There is a busy road running through the centre of the Zbraslav Square and there are two public traffic bus stops as well. In the lower part we can find a house no. 464 in the frontage of houses. It is fully necessary for life in Zbraslav as it has been a town hall since 1995. Whole north-west side is formed by a previous monastic brewery, which might have been working soon after foundation of the Cistercian monastery. After the Thirty Years’ War it was ruined and as late as in 1764 a new late baroque building of the brewery was built. Later on the civil owners were changing, but quality is said to be still excellent. Zbraslav brewery stopped to brew in 1950. In the upper part of the square there is a corer one-storied house, in whose ground floor there is a restaurant called Škoda lásky and where is also a memorial to composer Jaromír Vejvoda, the author of the world-famous polka of the same name.

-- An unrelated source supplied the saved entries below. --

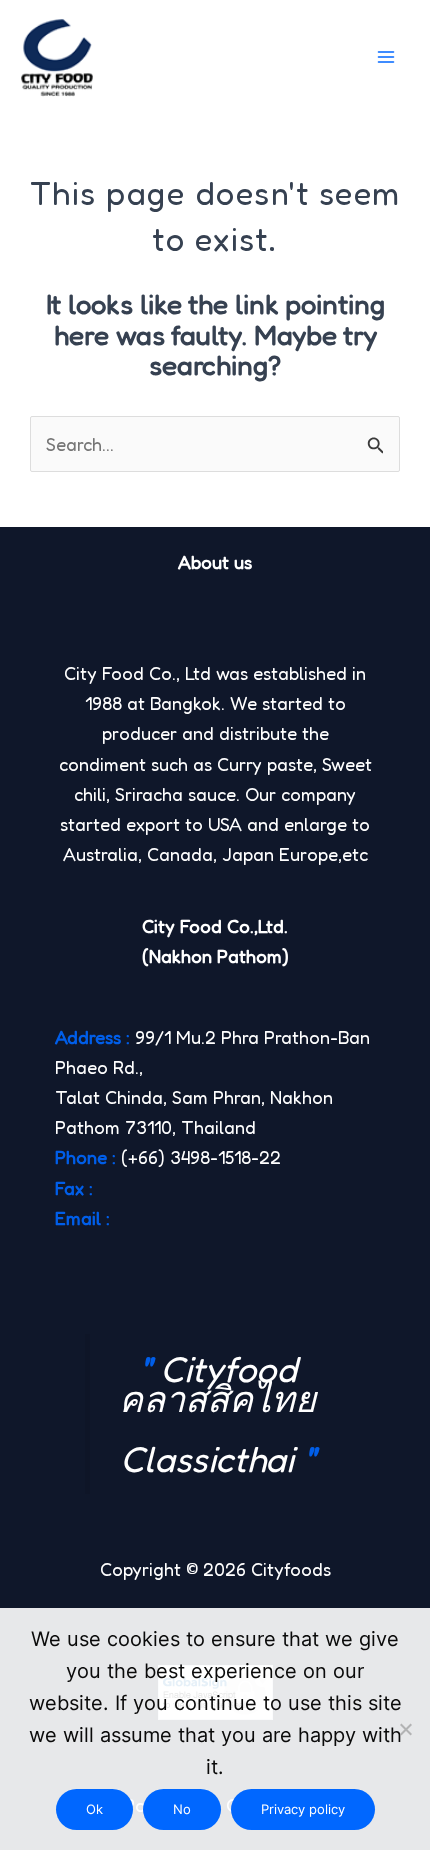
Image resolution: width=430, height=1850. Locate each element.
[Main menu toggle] (386, 57)
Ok (94, 1809)
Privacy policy (303, 1809)
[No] (405, 1729)
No (182, 1809)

Since 1928 there is standing a worthy dominant in the square, memorial to the victims of World War I. Core of the memorial consists of a massive boulder, smoothed with water, which was hauled up out of the Vltava’s bed at Kamýk. In the middle of the memorial there is standing a female figure, allegory of Czechia, in both hands holding a flagpole of unfurled flag, on which there is a Czech heraldic symbol, a two-tailed lion. Author of the sculpture is Josef Žák.